Who to Listen to on the Indus Treaty?
- by: Ahmad Rafay Alam
- Date: June 7, 2018
- Array
The World Bank earlier this week requested Pakistan to accept India’s referral to a Neutral Expert questions involving the design of the Kishanganga and Ratle dams. This is the latest twist in the life of the Indus Waters Treaty, 1960.
Pakistan had formally requested India in August 2016 to settle disputes on the two dams by establishing a Court of Arbitration. India responded in October 2016 by requesting the appointment of a Neutral Expert instead. The impasse on choice of adjudicatory forums envisioned in the Treaty led the Bank to pause Treaty proceedings in December 2016. India resumed Treaty talks with Pakistan – suspended after it alleged Pakistan masterminded the Uri attacks of 2016– in March 2017, but only after it came to light the Uri attackers were, in fact, not Pakistani.
The impasse over forum has persisted with no resolution as to whether issues with respect to Kishanganga and Ratle were differences or disputes, and consequently to be addressed either by an NE or CoA under the terms of the Treaty.
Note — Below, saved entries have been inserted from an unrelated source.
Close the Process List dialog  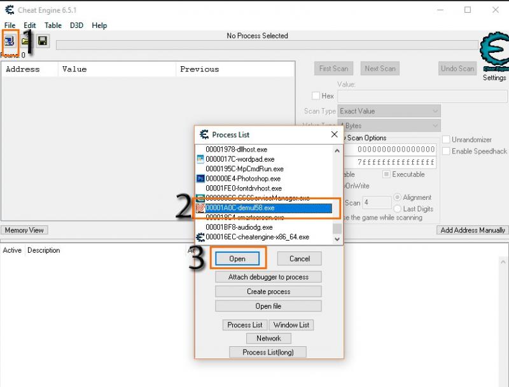coord(334,134)
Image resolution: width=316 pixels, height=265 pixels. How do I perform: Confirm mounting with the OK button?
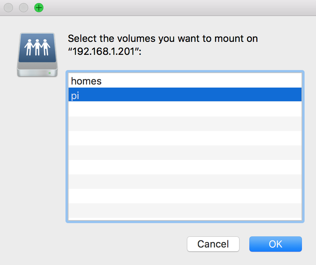point(275,244)
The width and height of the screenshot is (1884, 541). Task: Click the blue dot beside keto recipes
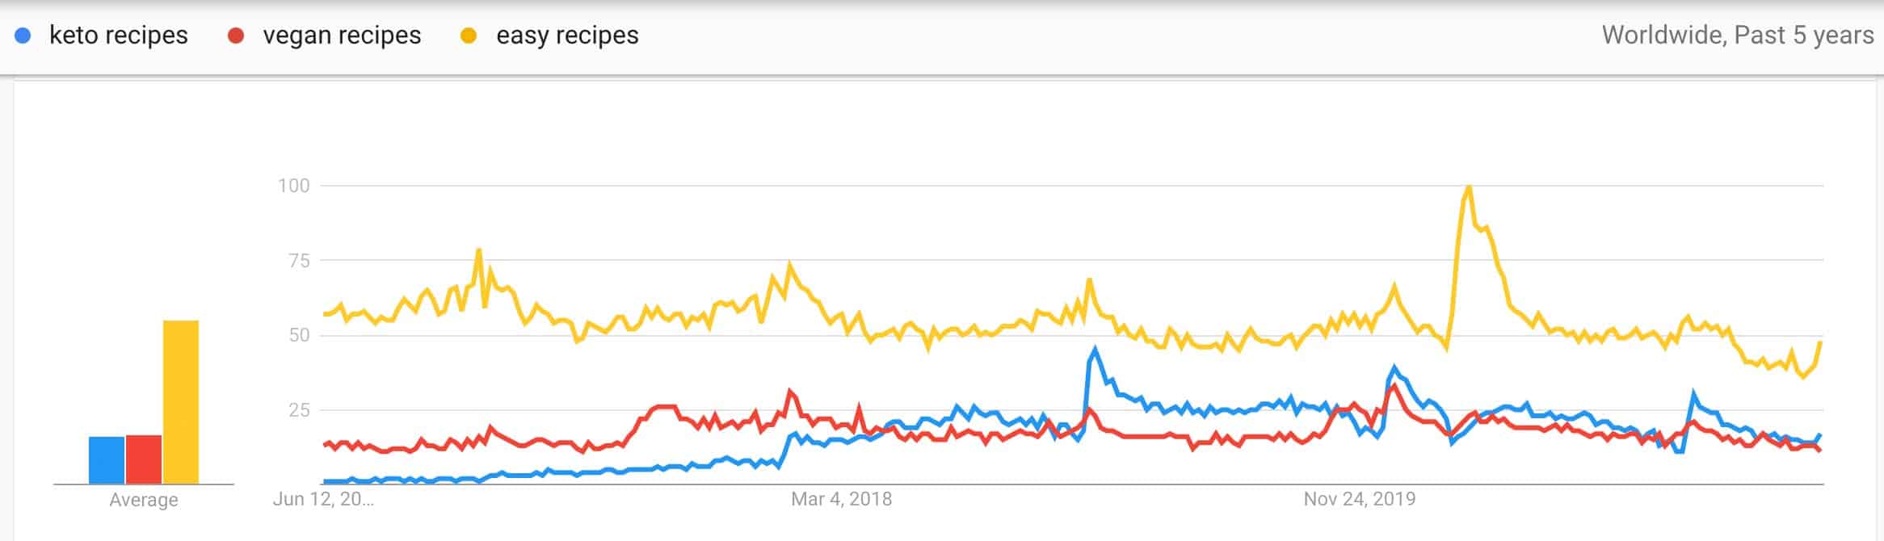[x=23, y=36]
So what exactly is the Bank’s role with respect to the Treaty? Can it call for pauses, or refuse a Party to the Treaty’s request to resolve its disputes with the other? Is Pakistan bound by the Bank’s directions or instructions?
It is well-known the Treaty is a tripartite agreement signed by Pakistan, India and the Bank. However, the Treaty stipulates that the Bank’s role is limited to the purposes specified in its Articles V and X and and in its Annexures F, G and H.
Article V “Financial Provision” deals with India’s contribution to Pakistan of GBP 62 million for replacement works Pakistan would construct as a result of the allocation of the Indus’ three eastern tributaries to India and of Pakistan’s relinquishment of rights in their water. Here, the Bank was to manage the Indus Basin Development Fund for construction of replacement works, which included eight link canals, the Tarbela and Mangla storage dams and 2,500 tubewells. Article X “Emergency Provisions” sets out the Bank’s responsibilities if any large scale international hostilities prevented Pakistan from obtain necessary construction materials and equipment from abroad. Annexure H “Transitional Arrangements” relates to Pakistan’s construction of replacement works between 1960 and 1970. The Bank’s role under its Article V and X and its Annexure H were completed in the previous century.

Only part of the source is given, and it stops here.